The manufacturing industry is a key sector, but nowadays, it faces a significant transition that is connected to several challenges. The global economy as well as competition is changing. It puts pressure on the manufacturing sector, with strong cost pressure and high demand for product and volume flexibility combined with the need for innovation and a lack of a skilled workforce. The last years also underlined the demand for more resilient supply chains to ensure access to raw materials, energy, and crucial components. The manufacturing industry is also highly relevant in the context of global environmental impacts, e.g. climate change. Last but not least this is accompanied by challenging demographics with increasing age of the workforce in combination with new qualification profiles as well as necessary lifelong learning. Digitalisation offers promising opportunities to address those challenges but also leads to further questions to be addressed to foster a successful transition.
Tasks
What tasks (T) are currently involved?
Both education and meaningful research are necessary to tackle those challenges. Future-oriented high-tech application domains like energy, semicon, or biomed ask for innovative scalable, and flexible production concepts and technologies. Digitalization – often coined as Industry 4.0 or Smart Industry - is an important pathway towards new solutions in that context. But the last years underlined the necessity towards “Industry 5.0” to acknowledge the importance of environmental impacts, resilient manufacturing as well as the role of humans in manufacturing. And of course, both the necessary fundamentals as well as new aspects need to be continuously transferred to the current and future workforce. With accelerating technology change the aspect of lifelong learning is even more important nowadays.
Actions
What actions (A) are you working on and who are involved?

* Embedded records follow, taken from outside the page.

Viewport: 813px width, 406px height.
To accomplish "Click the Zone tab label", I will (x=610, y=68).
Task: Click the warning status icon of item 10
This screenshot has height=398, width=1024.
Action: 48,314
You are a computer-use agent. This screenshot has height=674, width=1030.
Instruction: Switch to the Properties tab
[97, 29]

We´re developing innovative solutions for the planning and operation of manufacturing systems and whole factories. Besides technological developments, digital methods and tools play an important role. Activities addressing diverse application domains such as energy (battery, hydrogen), mechanical and mechatronic products, biomed, automotive, or semicon industry. We pursue a multi-dimensional approach taking technical and economic performance but also environmental and social perspectives into account. This also requires a systematic and interdisciplinary view of manufacturing which addresses the interdependencies of various processes, technical equipment, buildings, people, and digitalization in manufacturing settings. Additionally, we´re aiming at solutions with broad transferability not only for big but also small and medium-sized companies. Both innovation and broad applicability are important leverages to create an impact on society.

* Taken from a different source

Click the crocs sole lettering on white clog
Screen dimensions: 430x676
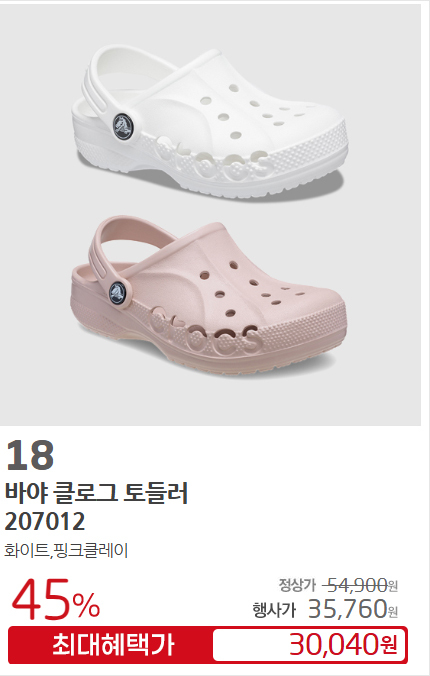click(x=211, y=160)
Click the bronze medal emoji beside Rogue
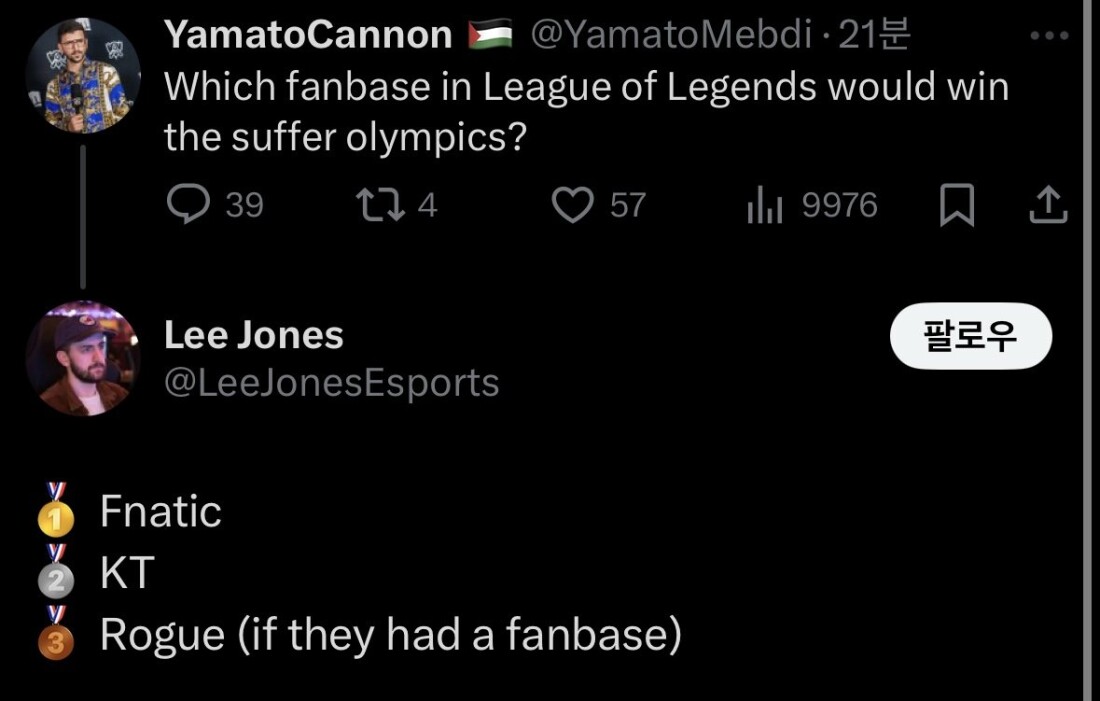This screenshot has width=1100, height=701. [55, 634]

All those aspects are also directly reflected in our educational activities. I think research and education have to go hand in hand anyway. With our Learning Factory, we built up infrastructure that allows students to experience and learn about the latest production technologies in a realistic context. Related to that we´re also developing new educational and training concepts with industrial applicability.
Results
What results (R) do you hope to achieve and how will society perceive them?
We´re active in various project activities, most of them in close interaction with industrial companies. We deal with the latest technologies, methods, and tools for example in the area of sensoring, factory simulation, robotics, or artificial intelligence. Digital twins allow for an improved design and operation of production processes and systems. Current examples are dealing with adaptive workstations and assistance systems that better reflect the individual ergonomic situation of workers and lead to improved occupational health and safety. We also develop innovative and interdisciplinary digital tools for the design and operation of factories which are broadly transferable and easy to implement – with that economic as well environmental objectives can be considered in an integrated manner. Fostering circularity in factories is an important direction as well, for example in the context of disassembly processes.
We´re continuously embedding those topics into the educational curriculum of UT and already created new courses to reflect that. The mentioned Learning Factory is an important puzzle piece in this context. Even more, the new mechanical engineering master specialization “Smart and sustainably industry” brings those topics together.